For we know renders essentially the same phrase that occurs in 2.2; 3.19; 7.14; 8.28. Generally this expression is used to introduce a fact of common knowledge.
Groans with pain like the pain of childbirth is literally “groans and is in birth pangs.” Each of these verbs has a prefix meaning “with” added to the regular root. Commentators agree that the force of these prefixes is to indicate that the universe is groaning and having pains “in all its parts” (New English Bible), not that it is groaning and having pains “together with us (believers).” The Good News Translation (so also Moffatt, Jerusalem Bible, New American Bible) makes this information implicit without translating the prefixes by a separate word. To translate by “together” as the Revised Standard Version (so also King James Version, An American Translation*) conveys very little meaning. The expression all of creation groans with pain may require certain modifications, not only in focus but also in a shift from metaphor to simile—for example, “all of creation, as it were, has pain and is groaning” or “all of creation groans because it has pain, so to speak.”
=======
- _Directions_:
**1)** According to the translation note, what do commentators agree is the force of the "with" prefixes on the two verbs?
**2)** In the saved data entries, write out the lines starting at the line that contains "Hawkthorpe (679, 309)" and ending after the line that contains "distressed [1993, 1050]".

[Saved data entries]
=======
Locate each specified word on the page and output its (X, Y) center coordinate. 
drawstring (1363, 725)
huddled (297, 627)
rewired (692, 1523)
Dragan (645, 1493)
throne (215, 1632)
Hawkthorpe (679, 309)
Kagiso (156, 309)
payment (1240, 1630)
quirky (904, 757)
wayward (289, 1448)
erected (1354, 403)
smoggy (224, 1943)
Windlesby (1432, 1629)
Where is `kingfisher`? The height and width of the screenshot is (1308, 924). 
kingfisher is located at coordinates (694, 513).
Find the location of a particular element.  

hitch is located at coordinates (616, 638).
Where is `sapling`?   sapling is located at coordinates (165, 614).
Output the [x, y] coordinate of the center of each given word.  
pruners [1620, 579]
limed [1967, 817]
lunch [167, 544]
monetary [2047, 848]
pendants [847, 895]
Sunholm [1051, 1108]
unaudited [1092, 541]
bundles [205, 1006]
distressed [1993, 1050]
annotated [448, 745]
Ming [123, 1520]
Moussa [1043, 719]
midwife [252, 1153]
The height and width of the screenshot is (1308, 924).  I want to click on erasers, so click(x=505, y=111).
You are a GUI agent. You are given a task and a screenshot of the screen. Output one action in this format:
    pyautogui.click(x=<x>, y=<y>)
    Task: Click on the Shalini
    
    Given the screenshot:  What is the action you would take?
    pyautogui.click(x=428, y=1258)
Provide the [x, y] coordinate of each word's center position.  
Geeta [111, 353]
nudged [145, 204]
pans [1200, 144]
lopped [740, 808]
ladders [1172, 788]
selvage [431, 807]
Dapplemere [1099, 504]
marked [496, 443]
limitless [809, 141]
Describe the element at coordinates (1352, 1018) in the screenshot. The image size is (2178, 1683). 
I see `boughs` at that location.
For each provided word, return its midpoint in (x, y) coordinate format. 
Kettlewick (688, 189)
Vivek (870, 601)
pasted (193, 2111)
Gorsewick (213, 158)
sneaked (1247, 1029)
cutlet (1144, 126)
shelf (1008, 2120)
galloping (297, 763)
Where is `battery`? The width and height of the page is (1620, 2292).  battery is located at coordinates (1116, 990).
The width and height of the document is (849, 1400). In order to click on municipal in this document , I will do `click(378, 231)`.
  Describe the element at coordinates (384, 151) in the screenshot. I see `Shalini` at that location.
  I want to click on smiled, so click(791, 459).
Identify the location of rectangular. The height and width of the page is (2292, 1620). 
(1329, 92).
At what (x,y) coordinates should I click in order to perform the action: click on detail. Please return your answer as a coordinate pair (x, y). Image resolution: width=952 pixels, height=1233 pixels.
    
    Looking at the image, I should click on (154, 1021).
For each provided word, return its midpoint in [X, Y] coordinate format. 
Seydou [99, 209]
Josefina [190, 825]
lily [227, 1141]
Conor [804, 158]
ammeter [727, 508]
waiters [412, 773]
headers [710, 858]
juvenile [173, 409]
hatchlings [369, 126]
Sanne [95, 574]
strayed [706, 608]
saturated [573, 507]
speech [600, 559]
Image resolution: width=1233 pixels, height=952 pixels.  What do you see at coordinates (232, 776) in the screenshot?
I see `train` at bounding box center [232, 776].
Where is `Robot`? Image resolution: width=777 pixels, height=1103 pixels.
=======
- _Answers in order_:
**1)** They indicate that the universe is groaning and having pains "in all its parts," not that it is groaning and having pains together with believers.

**2)**
Hawkthorpe (679, 309)
Kagiso (156, 309)
payment (1240, 1630)
quirky (904, 757)
wayward (289, 1448)
erected (1354, 403)
smoggy (224, 1943)
Windlesby (1432, 1629)
Where is `kingfisher`? The height and width of the screenshot is (1308, 924). 
kingfisher is located at coordinates (694, 513).
Find the location of a particular element.  

hitch is located at coordinates (616, 638).
Where is `sapling`?   sapling is located at coordinates (165, 614).
Output the [x, y] coordinate of the center of each given word.  
pruners [1620, 579]
limed [1967, 817]
lunch [167, 544]
monetary [2047, 848]
pendants [847, 895]
Sunholm [1051, 1108]
unaudited [1092, 541]
bundles [205, 1006]
distressed [1993, 1050]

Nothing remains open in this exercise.